En 2023, trois femmes de Niani Bakadaji, dans la région du fleuve central, ont été reconnues coupables d’avoir pratiqué et encouragé des mutilations génitales féminines. Huit enfants âgés de 4 mois à 1 an ont été mutilés, en violation directe de la loi sur les femmes de 2015. Elles n’ont été condamnées qu’à une amende de 15 000 dalasis gambiens (220 dollars américains) ou, par défaut, à un an d’emprisonnement, une peine qui n’est pas conforme à celle prévue par la loi.

Le week-end suivant leur condamnation, l’imam Abdoulie Fatty, un érudit religieux connu pour ses opinions fondamentalistes et associé à l’ancien dictateur Yahya Jammeh, s’est rendu avec d’autres érudits dans le village des femmes condamnées pour payer l’amende, une action qu’il considère comme un devoir sacré de tout musulman et comme un soutien à l’excision en tant que partie intégrante de la culture de la population. Il a ajouté que si tout le monde soutenait ouvertement l’excision, le gouvernement ne serait pas en mesure d’emprisonner une ville entière, sans parler d’un pays tout entier.

Des débats régressifs

L’assaut de l’imam Fatty contre la loi anti-MGF a finalement conduit à des débats intenses et régressifs à l’Assemblée nationale, débouchant finalement sur un soutien massif en faveur de l’abrogation de l’interdiction des MGF. Le 4 mars 2024, Almameh Gibba, député a présenté un projet de loi à l’Assemblée nationale, le Women’s (Amendment) Bill 2024, qui vise à supprimer les articles 32A et 32B du Women’s (Amendment) Act 2015.

Si le projet de loi affirme que l’excision est profondément ancrée dans les croyances culturelles et religieuses de la majorité du peuple gambien, en particulier dans le contexte de l’islam, cette position ne peut justifier des pratiques qui violent les droits humains. De nombreux pays dont la population est majoritairement musulmane ont promulgué des lois interdisant les mutilations génitales féminines. Les MGF ont également été condamnées par de nombreux érudits et organisations islamiques dans le monde entier, soulignant l’importance de protéger les individus contre les pratiques néfastes.

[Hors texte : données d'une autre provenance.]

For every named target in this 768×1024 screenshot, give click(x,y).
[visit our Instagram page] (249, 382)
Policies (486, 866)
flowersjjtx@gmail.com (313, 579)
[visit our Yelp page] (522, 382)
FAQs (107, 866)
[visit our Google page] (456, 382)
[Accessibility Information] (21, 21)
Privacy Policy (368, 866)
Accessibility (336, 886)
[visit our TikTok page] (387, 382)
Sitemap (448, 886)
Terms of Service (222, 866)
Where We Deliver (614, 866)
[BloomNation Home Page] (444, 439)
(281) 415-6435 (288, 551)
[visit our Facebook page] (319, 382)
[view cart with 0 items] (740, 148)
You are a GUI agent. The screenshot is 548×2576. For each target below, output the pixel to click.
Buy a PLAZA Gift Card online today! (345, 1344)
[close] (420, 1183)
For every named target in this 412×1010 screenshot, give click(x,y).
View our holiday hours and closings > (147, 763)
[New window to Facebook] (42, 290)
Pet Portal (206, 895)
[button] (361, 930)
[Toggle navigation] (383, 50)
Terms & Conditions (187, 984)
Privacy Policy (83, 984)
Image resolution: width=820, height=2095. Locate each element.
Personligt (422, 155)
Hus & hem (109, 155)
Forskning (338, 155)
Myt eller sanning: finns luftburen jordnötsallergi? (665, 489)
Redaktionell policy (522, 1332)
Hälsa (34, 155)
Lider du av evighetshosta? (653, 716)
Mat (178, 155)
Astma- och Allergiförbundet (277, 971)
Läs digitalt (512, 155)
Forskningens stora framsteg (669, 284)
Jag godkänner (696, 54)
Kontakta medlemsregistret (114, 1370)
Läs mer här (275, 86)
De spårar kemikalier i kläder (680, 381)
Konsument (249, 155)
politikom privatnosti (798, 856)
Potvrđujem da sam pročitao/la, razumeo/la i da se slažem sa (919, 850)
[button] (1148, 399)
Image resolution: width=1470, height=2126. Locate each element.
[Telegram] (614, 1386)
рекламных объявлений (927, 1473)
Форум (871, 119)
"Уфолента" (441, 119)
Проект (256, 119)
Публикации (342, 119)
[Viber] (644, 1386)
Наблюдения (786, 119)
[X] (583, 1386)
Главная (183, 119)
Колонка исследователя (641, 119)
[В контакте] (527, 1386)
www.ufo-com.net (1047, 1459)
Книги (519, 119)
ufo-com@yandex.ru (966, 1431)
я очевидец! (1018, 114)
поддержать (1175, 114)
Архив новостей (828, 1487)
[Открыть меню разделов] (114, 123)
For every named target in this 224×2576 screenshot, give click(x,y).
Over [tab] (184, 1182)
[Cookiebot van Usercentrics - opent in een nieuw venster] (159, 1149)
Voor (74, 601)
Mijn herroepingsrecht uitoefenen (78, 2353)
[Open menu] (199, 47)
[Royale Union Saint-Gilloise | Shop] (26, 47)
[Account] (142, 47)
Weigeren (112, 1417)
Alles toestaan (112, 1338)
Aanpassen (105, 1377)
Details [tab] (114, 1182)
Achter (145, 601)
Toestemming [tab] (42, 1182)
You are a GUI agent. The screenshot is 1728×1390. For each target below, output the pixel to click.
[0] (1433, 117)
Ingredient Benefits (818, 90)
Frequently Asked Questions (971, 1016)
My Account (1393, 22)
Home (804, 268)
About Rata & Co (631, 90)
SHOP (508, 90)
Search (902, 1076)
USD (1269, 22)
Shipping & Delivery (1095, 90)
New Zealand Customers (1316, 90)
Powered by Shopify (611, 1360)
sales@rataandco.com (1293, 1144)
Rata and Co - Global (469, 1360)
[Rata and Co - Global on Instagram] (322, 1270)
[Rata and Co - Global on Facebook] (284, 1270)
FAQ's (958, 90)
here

Le projet de loi affirme également que l’interdiction de l’excision est en contradiction avec les principes généraux des Nations unies, qui encouragent la préservation et la pratique des héritages culturels et historiques. Si les Nations unies encouragent la préservation culturelle, elles mettent également l’accent sur la protection des droits humains, y compris le droit d’être à l’abri de toutes les formes de discrimination et de violence, telles que les mutilations génitales féminines. Les organes de surveillance des traités des Nations unies condamnent les pratiques sociales et culturelles néfastes qui portent atteinte à la santé, à la sécurité, à l’intégrité corporelle et au bien-être général des individus, quelles que soient les justifications culturelles ou religieuses.

Bien que le droit international reconnaisse le droit des personnes à pratiquer leur culture et leur religion, ces droits peuvent être restreints par un gouvernement qui a l’obligation de protéger les droits humains fondamentaux. Ainsi, la justification fournie dans le Women’s (Amendment) Bill 2024 n’est pas conforme à l’esprit et à l’intention de l’interprétation de la préservation du patrimoine culturel des Nations unies. C’est un fait établi que les gens ne peuvent pas invoquer la culture ou la religion pour justifier les violations des droits des femmes et des enfants.

Profonde inquiétude

La Gambie est signataire du protocole de Maputo, qui impose aux États l’obligation d’interdire les MGF par des sanctions pénales (article 5(b)). Le protocole garantit également le droit de vivre dans « un contexte culturel positif ». S’il est adopté, le projet de loi constituera une violation directe de ces dispositions. Le pays est également partie à la Cour africaine qui a statué dans l’affaire APDF & IHRDA c. Mali que les États africains ne peuvent pas utiliser la culture et la religion comme base pour justifier la violation des droits humains. Bien que l’article 17 de la Charte africaine et l’article 17 du Protocole de Maputo reconnaissent le droit à la culture, et que l’article 18 de la Charte fait référence aux valeurs « traditionnelles », cela n’exonère pas les États de leur responsabilité d’éliminer les pratiques traditionnelles néfastes qui violent les droits humains.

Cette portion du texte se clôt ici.